The Dunblane Cathedral cross-slab stands a little over 6 feet high. Its carvings were described in detail by John Romilly Allen in an article published in Proceedings of the Society of Antiquaries of Scotland in 1881. Allen’s own drawings of the front and rear faces appeared at the end of the article and were reproduced twenty-two years later in The Early Christian Monuments of Scotland, his great collaborative venture with Joseph Anderson. The text below, taken from the entry for Dunblane on pages 315 to 317 of ECMS, describes the carvings on the rear of the slab.
‘A single panel, containing (at the top, nearly in the middle) a pair of beasts sitting up on their hind quarters, facing each other and with their fore-legs crossed; (at the right hand upper corner) a single spiral; (below the beasts on the left) square key-pattern No. 886; (on the right of this) a square figure with five raised bosses like the spots on a die; (next in order going down the slab, on the left) a small cross of shape No. 102A; (to the right of this) a figure resembling a keyhole plate as much as anything; (then) a horseman armed with a spear and accompanied by a hound; (below on the right) a circular disc ornamented with a cruciform device, there being traces of a very rudely executed key-pattern on the background; (at the bottom of the slab on the left) a man holding a staff in his right hand; and (at the right-hand lower corner) a single spiral.’
[Note: To illustrate similarities between sculptural styles in different parts of Scotland, Allen and Anderson used a numerical classification for the most common types of carving, e.g. ‘key-pattern No.886’]
Allen’s drawing of the Dunblane Cathedral cross-slab.
Assigning a precise historical context to the cross-slab is no easy task. Dunblane is in Strathallan, the valley of the Allan Water, in the former county of Perthshire. It lies on the southern edge of what is generally considered to have been ‘Pictland’ in earlier times. To what extent (if any) its tenth-century inhabitants still regarded themselves as Picts is a matter of debate. The rulers of Alba – descendants of the Pictish king Cináed mac Ailpín (died 858) – certainly identified as ‘Scots’ in the early 900s and many of their subjects no doubt followed suit.

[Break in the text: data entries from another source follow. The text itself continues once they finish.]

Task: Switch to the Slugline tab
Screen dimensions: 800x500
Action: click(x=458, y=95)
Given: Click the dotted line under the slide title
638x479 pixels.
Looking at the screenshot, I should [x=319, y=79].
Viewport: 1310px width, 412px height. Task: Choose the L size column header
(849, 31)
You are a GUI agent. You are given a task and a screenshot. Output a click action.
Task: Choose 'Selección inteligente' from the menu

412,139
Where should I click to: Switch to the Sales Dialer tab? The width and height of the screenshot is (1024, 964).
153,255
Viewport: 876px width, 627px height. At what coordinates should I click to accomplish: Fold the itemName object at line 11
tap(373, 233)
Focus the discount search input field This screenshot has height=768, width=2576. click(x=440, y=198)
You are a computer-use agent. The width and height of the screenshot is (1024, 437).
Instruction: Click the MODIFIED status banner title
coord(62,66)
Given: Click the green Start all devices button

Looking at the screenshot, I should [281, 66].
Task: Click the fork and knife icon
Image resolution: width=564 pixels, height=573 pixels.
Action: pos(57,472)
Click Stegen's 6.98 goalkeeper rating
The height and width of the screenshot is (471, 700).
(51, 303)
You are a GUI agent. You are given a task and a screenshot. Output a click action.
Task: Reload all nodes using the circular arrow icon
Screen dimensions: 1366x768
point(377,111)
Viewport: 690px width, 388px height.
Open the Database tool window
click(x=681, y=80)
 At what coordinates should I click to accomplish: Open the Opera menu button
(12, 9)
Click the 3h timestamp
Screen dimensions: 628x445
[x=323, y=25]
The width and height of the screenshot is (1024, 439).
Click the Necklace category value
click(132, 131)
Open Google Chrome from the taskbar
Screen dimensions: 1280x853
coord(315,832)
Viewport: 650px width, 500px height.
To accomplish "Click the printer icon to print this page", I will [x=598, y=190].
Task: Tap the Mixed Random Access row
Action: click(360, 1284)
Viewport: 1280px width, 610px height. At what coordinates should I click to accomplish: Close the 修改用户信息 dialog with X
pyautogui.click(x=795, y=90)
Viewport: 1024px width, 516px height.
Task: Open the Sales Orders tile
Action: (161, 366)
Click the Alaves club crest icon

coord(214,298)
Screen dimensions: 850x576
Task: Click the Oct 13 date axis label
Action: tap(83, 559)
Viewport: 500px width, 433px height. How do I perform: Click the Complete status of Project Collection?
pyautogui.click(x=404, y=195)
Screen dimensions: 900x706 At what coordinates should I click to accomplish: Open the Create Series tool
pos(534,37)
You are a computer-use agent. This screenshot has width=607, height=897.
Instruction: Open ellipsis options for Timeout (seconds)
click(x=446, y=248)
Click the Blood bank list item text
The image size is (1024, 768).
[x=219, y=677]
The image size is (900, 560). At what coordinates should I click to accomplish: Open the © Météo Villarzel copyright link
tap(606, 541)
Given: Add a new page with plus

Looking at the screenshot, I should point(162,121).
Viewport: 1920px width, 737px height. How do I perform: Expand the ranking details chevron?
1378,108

The place-name Dunblane (Gaelic: Dún Blááin,’fort of Blane’) was originally Dol Blááin ‘Blane’s water-meadow’, both names being traditionally associated with the sixth-century saint Blane or Bláán whose main monastery lay at Kingarth on the Isle of Bute. One possible scenario is that monks from Kingarth, seeking a refuge from Viking raids in the ninth century, established a new community at Dunblane on a site later occupied by the cathedral. This early religious settlement may have been targeted by the Britons of Dumbarton, who are said to have burned Dunblane during the reign of Cináed mac Ailpín. The same monastery might also be the unidentified civitas Nrurim where, according to the Chronicle of the Kings of Alba, Cináed’s son Áed was killed in 878 (in this period, the Latin word civitas meant ‘major religious settlement’ as well as ‘city’ or ‘fortress’). Other sources place Áed’s death in Strathallan, so Nrurim might be an older name for the newly founded monastery of Dol Blááin, or perhaps a garbled version of it.
Unlike some other early medieval carved stones, the Dunblane cross-slab is easy to find. It is certainly worth seeing, not least because it shows how ‘Late Pictish’ stonecarving had declined from the high craftsmanship of earlier periods (compare, for instance, the Dupplin Cross of c.830). The cathedral is open all year round but it’s advisable to check beforehand if planning a special trip – see the link below.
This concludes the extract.